What you have to do – Your answer should be one number: how many lines below hold the word "Expand".
##########
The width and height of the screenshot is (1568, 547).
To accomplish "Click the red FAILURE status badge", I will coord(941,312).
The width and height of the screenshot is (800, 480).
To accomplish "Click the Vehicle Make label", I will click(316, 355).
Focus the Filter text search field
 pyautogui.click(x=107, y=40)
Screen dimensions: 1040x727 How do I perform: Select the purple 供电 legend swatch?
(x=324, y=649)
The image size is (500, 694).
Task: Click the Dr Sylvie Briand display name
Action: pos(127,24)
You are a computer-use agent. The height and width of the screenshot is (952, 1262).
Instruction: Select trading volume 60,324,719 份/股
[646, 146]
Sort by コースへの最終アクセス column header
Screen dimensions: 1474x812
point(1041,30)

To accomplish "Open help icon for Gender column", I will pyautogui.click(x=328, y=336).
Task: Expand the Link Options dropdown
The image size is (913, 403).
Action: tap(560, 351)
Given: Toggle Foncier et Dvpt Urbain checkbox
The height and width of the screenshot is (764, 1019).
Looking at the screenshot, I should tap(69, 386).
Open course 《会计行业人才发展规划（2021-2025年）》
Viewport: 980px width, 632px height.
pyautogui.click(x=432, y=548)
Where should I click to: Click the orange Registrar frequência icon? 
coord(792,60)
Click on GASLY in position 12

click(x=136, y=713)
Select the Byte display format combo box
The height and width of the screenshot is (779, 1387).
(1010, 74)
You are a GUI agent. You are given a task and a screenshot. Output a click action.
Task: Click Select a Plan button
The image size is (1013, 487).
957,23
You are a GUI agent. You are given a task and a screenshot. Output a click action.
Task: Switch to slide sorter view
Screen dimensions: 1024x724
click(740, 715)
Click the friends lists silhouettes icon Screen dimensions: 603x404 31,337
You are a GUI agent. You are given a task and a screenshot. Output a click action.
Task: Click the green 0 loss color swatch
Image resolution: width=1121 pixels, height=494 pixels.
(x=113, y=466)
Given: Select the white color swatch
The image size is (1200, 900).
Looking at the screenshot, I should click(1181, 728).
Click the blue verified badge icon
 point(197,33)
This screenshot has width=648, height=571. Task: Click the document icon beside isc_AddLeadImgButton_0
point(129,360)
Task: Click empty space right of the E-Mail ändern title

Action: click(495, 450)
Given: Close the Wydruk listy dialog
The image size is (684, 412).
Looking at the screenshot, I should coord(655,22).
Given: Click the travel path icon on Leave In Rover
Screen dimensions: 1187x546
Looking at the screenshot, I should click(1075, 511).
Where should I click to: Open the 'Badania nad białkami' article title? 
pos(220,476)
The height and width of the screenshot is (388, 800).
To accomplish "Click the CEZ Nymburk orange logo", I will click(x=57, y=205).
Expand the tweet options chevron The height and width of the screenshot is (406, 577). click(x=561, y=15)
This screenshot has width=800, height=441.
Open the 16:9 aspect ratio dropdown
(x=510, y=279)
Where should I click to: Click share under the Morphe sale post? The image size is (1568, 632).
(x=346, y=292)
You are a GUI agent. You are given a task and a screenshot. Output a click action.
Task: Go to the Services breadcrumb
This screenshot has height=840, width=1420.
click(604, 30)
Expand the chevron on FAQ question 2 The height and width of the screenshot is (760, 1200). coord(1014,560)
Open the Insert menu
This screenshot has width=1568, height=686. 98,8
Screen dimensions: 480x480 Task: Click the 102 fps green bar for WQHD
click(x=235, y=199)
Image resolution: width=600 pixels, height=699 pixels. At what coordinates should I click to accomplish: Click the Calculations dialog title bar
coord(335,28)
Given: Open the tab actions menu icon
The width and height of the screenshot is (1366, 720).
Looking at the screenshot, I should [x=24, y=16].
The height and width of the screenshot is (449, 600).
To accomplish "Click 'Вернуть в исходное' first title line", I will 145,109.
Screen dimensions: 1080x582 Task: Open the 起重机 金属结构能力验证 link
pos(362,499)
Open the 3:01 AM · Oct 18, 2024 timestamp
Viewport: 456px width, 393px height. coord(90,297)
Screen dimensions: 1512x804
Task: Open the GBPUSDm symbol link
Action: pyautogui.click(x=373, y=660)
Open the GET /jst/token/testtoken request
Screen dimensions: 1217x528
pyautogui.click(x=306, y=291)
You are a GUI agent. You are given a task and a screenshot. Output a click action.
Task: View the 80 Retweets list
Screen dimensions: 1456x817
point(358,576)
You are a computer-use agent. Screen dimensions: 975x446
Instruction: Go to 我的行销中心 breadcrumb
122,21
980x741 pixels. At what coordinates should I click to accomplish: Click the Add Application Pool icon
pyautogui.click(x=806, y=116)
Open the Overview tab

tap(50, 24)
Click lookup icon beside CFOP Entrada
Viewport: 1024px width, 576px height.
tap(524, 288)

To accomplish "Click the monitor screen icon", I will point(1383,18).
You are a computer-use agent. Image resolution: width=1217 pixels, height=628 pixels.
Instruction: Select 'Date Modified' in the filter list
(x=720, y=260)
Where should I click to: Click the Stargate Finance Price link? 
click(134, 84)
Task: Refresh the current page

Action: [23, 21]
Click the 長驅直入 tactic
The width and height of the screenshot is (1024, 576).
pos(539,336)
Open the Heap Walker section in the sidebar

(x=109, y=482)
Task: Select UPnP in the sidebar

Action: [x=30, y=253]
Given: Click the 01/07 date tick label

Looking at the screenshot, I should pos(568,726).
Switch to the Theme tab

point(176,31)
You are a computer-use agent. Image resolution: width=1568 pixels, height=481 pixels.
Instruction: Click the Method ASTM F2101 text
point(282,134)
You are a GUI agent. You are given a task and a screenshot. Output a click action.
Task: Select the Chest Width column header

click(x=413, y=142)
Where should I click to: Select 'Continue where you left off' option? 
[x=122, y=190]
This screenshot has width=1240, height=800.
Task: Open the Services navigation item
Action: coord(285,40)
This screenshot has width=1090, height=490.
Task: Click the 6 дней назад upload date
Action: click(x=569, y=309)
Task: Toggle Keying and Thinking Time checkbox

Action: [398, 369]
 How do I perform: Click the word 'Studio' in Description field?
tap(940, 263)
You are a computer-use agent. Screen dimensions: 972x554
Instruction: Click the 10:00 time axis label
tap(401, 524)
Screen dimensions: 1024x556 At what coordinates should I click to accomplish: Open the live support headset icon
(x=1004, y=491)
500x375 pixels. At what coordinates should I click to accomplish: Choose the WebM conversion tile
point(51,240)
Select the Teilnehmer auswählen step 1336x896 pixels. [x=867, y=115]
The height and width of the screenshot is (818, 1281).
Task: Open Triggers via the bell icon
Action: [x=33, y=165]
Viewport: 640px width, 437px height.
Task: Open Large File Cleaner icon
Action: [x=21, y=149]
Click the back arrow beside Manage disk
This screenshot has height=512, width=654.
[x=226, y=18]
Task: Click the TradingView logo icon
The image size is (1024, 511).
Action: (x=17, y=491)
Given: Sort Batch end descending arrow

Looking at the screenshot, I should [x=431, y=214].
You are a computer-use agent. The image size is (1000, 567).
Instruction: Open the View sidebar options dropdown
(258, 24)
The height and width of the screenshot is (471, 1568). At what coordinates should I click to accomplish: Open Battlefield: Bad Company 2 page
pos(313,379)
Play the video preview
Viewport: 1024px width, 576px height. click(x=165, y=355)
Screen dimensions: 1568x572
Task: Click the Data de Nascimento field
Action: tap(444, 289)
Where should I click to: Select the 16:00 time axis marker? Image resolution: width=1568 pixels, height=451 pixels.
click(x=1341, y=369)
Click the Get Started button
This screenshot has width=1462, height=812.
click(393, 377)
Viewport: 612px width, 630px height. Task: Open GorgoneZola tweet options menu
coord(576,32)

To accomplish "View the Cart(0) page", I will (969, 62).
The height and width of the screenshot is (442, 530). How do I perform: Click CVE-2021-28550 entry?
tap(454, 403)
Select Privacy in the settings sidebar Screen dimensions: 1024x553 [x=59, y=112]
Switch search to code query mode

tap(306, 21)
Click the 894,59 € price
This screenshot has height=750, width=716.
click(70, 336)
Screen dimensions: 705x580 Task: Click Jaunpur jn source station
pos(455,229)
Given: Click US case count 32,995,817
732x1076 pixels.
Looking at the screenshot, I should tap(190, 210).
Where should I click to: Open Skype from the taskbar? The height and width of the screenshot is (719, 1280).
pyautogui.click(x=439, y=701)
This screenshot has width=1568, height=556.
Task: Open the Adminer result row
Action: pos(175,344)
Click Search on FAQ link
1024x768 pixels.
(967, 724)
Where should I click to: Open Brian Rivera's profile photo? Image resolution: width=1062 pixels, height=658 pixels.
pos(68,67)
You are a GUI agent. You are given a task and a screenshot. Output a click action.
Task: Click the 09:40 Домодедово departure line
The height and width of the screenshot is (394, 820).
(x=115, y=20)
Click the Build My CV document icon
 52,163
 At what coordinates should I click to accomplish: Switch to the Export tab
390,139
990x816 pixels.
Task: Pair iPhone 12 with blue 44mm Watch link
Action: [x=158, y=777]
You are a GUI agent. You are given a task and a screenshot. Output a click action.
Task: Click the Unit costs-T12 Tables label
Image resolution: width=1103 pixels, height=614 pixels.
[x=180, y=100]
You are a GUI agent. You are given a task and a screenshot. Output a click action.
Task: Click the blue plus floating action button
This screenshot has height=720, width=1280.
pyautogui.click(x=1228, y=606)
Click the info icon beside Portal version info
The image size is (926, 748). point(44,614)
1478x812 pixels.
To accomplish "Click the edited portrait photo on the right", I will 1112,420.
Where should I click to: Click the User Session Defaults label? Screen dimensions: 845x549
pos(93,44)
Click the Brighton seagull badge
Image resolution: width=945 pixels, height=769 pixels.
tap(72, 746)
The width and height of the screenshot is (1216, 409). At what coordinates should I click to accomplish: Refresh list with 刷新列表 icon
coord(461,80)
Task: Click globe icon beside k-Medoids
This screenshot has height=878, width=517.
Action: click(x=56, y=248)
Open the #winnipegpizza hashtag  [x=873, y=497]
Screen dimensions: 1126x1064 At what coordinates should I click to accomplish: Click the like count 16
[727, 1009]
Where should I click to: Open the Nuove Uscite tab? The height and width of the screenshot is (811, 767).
##########
Task solution – 3